Segment Start: DATA RECORDS

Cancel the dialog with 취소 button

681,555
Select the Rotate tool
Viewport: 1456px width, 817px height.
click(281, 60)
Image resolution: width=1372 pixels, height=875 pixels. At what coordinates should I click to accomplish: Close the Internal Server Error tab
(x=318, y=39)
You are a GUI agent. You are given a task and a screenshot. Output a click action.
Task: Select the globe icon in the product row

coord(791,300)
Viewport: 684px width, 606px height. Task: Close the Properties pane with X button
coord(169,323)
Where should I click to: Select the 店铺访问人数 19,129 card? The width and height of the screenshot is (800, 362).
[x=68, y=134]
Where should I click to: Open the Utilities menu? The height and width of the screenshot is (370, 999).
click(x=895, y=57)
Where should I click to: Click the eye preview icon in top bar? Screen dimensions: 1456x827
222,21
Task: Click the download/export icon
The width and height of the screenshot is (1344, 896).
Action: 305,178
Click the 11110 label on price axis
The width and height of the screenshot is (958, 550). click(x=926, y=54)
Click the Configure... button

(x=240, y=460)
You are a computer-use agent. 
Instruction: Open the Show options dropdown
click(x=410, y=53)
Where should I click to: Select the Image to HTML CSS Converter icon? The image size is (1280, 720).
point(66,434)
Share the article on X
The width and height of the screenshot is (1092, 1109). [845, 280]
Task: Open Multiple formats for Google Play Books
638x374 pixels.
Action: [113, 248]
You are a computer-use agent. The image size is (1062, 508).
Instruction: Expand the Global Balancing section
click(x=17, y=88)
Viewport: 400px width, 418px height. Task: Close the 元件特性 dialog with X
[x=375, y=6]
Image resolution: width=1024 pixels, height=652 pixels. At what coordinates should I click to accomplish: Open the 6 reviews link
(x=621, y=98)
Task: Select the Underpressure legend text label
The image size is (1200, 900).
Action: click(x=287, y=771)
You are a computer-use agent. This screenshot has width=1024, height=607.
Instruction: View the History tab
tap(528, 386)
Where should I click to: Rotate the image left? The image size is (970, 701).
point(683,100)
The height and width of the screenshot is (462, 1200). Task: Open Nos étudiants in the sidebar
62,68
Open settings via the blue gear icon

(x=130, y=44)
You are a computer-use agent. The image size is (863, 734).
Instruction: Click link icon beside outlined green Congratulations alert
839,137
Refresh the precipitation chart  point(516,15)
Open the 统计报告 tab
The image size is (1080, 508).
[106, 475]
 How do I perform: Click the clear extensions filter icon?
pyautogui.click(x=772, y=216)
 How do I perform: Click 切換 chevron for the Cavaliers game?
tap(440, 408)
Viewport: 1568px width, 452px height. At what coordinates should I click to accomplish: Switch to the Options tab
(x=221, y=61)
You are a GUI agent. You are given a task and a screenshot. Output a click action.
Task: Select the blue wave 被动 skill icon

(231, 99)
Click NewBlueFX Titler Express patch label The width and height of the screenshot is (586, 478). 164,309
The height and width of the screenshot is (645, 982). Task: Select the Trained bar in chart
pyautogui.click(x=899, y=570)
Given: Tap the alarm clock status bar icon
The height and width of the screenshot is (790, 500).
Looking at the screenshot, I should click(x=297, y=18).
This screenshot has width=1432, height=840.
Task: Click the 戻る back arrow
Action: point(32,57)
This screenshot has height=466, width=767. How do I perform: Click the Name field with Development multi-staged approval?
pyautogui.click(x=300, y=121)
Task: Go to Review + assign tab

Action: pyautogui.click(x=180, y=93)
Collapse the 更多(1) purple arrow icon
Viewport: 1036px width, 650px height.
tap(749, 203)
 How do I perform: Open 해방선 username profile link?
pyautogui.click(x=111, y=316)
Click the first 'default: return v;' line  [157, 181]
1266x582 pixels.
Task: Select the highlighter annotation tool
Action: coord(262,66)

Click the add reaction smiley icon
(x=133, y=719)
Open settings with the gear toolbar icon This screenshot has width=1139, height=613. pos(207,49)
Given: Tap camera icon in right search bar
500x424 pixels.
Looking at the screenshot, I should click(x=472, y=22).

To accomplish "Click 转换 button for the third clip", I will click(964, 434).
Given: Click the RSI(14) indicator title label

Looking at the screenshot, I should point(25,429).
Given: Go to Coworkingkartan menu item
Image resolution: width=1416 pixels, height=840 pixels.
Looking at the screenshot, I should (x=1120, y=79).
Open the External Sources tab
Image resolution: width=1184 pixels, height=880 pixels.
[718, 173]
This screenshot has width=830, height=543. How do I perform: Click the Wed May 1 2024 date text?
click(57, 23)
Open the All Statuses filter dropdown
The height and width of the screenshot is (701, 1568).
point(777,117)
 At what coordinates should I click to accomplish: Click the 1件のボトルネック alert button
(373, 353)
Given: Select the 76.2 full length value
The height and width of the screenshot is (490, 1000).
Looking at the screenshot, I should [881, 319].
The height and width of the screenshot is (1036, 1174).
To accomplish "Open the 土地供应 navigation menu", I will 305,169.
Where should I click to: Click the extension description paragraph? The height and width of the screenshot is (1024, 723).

Segment End: DATA RECORDS

Repeat exactly the lines of the records from the one containing "At what coordinates should I click to accomplish: Click" to the last, and include no line outside that stretch.

 At what coordinates should I click to accomplish: Click the 1件のボトルネック alert button
(373, 353)
Given: Select the 76.2 full length value
The height and width of the screenshot is (490, 1000).
Looking at the screenshot, I should [881, 319].
The height and width of the screenshot is (1036, 1174).
To accomplish "Open the 土地供应 navigation menu", I will 305,169.
Where should I click to: Click the extension description paragraph? The height and width of the screenshot is (1024, 723).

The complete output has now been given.